The Digital Medicine Society (DiMe) has announced the public introduction of the 3Ps of Digital Endpoint Value (3Ps), a toolkit of resources designed to facilitate the inclusion of digital endpoints as evidence for payers to use in reimbursement decisions for new drugs. The toolkit was created in partnership with Anthem, Biogen, Eli Lilly, Evidation, Janssen, Merck, Pfizer, and Savvy Co-op.
Jennifer Goldsack, CEO of DiMe, told Outsourcing-Pharma that the project featured contributions from top minds in the field on digital clinical measures.
“Those teams recognize that we’ve achieved broad acceptance of digital endpoints – there are currently 302 digital endpoints in DiMe’s library and FDA issued draft guidance on the use of DHTs for data acquisition in clinical investigations in December – and need to prepare for the first drug labels and approvals based on data from digital endpoints,” Goldsack said. “This collaboration was a strong group representing pharma, payers, and patients. The ‘3Ps’ needed to define and demonstrate the value of digital endpoints in medical product development.”
According to DiMe, the group maintains an open-access library (launched in October 2019) of digital endpoints for use in industry-sponsored trials of new medical products. This collection of unique digital endpoints reportedly has expanded by 790%, with 91 different sponsor organizations turning to these measures to answer questions about new medical products.
Goldsack said that while industry members have long spent a great deal of effort on best practices that help regulators accept evidence from digital endpoints, there has been relatively little consideration of how payers might consider such data in reimbursement and pricing decisions.
“To do this effectively, we recognized that we needed to bring together stakeholders from pharma, payers, and patients (as well as global regulators, health technology assessment bodies, health economists, and clinical and patient experts through the workshop series that informed this resource toolkit) to define what evidence is needed to support the value of new, digitally generated data to patients’ lives,” she commented. “DiMe is founded on the premise that to thrive as a field, digital medicine requires an unprecedented level of interdisciplinary collaboration. The ‘3Ps’ project and new resource toolkit is a terrific example of how this principle is successfully applied to solve some of the most important challenges in the rapidly advancing field.”
While digital endpoints are being used more frequently to evaluate new products, the industry has honed in on regulatory acceptance in support of drug approval.
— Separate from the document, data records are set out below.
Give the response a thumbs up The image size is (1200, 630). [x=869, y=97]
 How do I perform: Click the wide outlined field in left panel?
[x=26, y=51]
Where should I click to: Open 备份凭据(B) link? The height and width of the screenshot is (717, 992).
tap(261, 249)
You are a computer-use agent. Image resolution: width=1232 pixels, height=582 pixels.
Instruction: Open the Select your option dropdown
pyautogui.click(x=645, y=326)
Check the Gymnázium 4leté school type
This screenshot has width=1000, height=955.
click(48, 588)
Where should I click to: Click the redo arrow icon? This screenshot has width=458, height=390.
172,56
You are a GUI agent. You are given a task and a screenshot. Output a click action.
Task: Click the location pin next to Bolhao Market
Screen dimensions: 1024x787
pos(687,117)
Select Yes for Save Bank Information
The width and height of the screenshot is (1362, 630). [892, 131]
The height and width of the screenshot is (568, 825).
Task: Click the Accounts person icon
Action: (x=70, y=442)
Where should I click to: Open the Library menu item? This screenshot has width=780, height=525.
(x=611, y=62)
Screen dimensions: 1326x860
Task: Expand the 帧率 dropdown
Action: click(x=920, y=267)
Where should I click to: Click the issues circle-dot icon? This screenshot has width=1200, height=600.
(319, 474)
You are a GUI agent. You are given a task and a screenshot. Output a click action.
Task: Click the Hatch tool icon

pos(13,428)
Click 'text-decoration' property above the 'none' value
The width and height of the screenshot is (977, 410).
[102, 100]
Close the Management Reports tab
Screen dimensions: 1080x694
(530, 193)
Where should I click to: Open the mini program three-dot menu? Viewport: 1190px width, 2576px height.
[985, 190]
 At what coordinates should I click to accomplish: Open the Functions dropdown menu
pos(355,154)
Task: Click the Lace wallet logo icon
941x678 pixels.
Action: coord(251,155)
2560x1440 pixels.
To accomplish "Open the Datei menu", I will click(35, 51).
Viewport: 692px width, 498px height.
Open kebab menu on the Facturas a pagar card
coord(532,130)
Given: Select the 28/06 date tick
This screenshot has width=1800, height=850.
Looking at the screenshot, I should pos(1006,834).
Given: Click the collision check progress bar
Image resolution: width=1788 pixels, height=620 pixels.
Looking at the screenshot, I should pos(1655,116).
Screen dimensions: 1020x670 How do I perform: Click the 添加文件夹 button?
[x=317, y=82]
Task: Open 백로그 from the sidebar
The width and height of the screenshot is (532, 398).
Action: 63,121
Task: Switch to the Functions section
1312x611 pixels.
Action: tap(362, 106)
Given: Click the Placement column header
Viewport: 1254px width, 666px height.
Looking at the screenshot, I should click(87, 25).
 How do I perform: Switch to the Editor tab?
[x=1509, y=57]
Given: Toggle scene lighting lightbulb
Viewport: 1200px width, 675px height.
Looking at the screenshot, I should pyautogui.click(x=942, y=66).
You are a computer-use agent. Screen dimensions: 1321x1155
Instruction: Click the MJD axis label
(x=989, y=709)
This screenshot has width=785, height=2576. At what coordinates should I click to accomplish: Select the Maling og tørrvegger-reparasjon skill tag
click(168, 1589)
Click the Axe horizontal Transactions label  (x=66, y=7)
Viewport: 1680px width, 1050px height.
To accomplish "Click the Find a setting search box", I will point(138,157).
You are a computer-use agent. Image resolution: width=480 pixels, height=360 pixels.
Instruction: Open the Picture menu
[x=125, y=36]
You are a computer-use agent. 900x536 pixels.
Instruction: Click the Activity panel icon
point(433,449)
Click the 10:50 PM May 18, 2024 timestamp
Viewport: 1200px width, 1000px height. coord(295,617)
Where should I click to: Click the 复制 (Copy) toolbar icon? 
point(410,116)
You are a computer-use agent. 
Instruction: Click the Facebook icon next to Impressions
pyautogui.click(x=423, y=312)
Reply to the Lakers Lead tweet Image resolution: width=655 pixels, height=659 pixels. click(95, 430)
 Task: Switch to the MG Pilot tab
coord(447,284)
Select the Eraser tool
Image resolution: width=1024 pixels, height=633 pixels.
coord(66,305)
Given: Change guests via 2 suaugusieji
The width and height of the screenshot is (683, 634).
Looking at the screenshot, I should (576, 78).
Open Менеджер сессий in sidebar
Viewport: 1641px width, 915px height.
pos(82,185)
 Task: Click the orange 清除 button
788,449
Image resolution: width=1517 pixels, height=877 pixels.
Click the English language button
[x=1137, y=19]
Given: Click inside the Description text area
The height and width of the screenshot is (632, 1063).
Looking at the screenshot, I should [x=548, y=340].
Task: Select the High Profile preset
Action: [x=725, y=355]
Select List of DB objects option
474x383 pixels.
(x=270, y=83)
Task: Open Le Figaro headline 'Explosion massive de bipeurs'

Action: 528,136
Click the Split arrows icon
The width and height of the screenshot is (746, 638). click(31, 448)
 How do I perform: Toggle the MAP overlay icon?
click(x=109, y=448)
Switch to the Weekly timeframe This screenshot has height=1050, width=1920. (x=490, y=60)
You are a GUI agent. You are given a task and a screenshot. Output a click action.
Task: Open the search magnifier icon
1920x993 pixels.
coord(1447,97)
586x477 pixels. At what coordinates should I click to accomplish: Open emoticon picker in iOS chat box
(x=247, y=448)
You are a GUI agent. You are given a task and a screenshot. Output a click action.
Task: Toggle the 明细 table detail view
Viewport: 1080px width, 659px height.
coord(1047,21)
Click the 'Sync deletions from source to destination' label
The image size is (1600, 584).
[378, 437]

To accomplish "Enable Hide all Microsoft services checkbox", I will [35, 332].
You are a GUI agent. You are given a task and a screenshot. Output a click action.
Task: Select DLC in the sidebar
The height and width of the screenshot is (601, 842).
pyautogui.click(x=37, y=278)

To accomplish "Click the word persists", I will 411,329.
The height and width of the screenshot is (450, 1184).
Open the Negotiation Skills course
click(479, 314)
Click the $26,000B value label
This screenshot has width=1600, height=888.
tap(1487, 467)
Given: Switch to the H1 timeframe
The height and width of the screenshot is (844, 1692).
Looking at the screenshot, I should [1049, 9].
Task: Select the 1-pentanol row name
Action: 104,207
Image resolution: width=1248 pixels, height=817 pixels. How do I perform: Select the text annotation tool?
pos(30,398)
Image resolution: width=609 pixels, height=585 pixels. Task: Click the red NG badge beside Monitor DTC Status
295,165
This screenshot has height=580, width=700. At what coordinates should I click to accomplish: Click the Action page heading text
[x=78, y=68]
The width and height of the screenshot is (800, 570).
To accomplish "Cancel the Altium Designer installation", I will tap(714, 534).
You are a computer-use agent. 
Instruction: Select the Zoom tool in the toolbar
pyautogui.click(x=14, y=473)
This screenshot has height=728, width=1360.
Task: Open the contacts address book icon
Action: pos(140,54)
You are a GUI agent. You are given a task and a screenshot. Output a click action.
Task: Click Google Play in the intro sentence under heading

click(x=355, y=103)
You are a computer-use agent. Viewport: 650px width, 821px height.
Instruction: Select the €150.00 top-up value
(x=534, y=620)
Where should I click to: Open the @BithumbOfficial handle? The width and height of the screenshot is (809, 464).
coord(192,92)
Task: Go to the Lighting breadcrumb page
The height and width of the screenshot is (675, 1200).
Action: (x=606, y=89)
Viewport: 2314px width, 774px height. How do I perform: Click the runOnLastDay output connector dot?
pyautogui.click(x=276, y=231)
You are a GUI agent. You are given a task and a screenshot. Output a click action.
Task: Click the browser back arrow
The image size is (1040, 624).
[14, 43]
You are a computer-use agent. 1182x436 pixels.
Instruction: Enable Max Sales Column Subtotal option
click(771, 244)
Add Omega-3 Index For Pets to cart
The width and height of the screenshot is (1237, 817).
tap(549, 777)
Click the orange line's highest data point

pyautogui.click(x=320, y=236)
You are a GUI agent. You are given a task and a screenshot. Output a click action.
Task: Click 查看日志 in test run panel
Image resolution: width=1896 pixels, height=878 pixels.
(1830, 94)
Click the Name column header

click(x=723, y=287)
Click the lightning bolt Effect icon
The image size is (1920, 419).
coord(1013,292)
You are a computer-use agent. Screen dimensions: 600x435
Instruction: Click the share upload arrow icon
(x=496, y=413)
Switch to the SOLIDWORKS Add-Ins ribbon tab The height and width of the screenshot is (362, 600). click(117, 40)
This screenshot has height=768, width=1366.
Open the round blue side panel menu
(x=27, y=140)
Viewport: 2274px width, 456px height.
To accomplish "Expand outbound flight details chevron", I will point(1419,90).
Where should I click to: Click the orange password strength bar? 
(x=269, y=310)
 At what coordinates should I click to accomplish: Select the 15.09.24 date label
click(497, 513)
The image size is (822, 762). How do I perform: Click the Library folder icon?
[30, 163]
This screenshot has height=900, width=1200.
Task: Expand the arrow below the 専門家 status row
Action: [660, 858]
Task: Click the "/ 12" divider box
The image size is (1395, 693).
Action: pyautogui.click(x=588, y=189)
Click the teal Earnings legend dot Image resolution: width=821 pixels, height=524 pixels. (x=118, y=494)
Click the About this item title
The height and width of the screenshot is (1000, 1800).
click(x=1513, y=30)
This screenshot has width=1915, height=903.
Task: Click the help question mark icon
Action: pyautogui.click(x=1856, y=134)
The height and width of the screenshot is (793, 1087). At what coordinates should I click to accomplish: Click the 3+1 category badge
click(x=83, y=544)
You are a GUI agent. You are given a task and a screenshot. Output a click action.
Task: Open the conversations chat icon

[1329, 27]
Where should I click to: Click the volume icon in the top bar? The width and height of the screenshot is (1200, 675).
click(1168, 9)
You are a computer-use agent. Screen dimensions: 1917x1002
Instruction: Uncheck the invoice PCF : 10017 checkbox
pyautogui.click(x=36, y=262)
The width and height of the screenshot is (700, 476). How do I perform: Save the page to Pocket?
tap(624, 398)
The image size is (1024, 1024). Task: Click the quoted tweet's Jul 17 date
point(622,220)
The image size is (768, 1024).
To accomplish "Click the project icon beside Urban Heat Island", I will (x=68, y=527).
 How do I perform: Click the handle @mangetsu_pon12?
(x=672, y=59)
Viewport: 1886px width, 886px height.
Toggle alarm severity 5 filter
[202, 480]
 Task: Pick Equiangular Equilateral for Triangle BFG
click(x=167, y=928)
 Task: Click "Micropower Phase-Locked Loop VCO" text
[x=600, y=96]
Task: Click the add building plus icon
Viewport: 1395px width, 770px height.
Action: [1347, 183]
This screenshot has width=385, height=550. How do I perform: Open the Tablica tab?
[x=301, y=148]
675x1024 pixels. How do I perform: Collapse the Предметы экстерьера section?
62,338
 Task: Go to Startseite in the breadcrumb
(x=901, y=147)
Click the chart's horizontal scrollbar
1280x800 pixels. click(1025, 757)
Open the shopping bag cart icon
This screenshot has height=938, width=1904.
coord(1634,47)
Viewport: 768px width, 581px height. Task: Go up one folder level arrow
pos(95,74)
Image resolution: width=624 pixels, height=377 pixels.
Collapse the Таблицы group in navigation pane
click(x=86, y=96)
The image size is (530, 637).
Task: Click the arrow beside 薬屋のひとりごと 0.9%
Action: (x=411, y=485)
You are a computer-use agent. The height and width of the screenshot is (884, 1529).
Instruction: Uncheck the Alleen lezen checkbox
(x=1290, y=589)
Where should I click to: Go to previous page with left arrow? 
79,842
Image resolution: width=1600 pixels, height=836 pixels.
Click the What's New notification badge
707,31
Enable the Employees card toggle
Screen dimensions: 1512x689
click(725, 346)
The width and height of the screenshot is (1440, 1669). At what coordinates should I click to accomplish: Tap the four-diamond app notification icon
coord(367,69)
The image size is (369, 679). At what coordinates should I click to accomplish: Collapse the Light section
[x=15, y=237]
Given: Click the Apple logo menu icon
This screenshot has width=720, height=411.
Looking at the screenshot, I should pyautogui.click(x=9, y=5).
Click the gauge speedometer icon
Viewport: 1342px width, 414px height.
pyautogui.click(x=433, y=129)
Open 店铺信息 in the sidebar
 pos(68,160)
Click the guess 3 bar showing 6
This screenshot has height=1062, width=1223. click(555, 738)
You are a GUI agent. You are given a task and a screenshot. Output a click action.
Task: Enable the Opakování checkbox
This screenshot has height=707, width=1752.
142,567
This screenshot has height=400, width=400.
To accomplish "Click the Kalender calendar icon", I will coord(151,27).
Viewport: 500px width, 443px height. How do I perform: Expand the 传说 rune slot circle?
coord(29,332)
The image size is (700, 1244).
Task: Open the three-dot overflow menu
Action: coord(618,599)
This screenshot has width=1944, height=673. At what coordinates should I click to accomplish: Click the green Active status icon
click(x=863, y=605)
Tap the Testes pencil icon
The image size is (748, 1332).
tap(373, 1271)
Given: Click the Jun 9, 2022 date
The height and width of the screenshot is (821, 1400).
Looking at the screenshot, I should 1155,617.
Last month, the US Food and Drug Administration (FDA) the FDA issued a draft guidance providing its recommendations on the use of digital health data acquisition in clinical investigations.
“By launching these new recommendations and resources, we are the first to recognize and address the need to ensure that evidence from digital endpoints is developed in a way that is acceptable to payers as well as regulators,” Goldsack remarked. “We applaud the forward-looking vision of our partners in this project and are proud to make these resources available in advance of any delays in making effective new treatments available to the patients who need them.”
By launching the open-access 3Ps toolkit, the industry players recognize that pharma and payers must work together to define the evidence required to support the value of new, digitally generated data to patients’ lives. The resources came out of a series of workshops bringing together regulators, health technology assessment bodies, public and private payers, industry sponsors, health economists, and clinical and patient experts.
Katrine Christensen, global value and access strategy lead at Biogen Digital Health, said after a series of talks from payers from the US and Europe, it is apparent pharma organizations using digital endpoints in their drug development efforts “must pursue integrated evidence plans that generate data to inform regulatory, reimbursement, and pricing decisions.”
“The 3Ps toolkit will advance the dialogue between manufacturers, patients, payers, and regulators on what patient-centric evidence should look like,” Christensen said. “Hopefully this will help further broaden acceptance of the new improved endpoints.”
“Great progress has been made on patient-centric digital evidence for registration of new medicines,” said Mariah Leach, patient expert and member of Savvy Co-op. “The 3Ps toolkit of resources defines the path for multiple stakeholders to cooperate and continue that momentum to ensure that new drugs that address the most important symptoms to patients make it quickly to market following regulatory approval.”
“We know that digital endpoints can provide a more complete picture of a patient’s lived experience, helping researchers and clinicians better measure and manage changes in symptoms, improve early detection of disease, and lower the burden of assessment through permissioned, passive data collection,” said Bray Patrick-Lake, senior director of strategic partnerships at Evidation. “The 3Ps are a crucial step in developing evidence for payers to incorporate digital endpoints in reimbursement and pricing decisions for new drugs."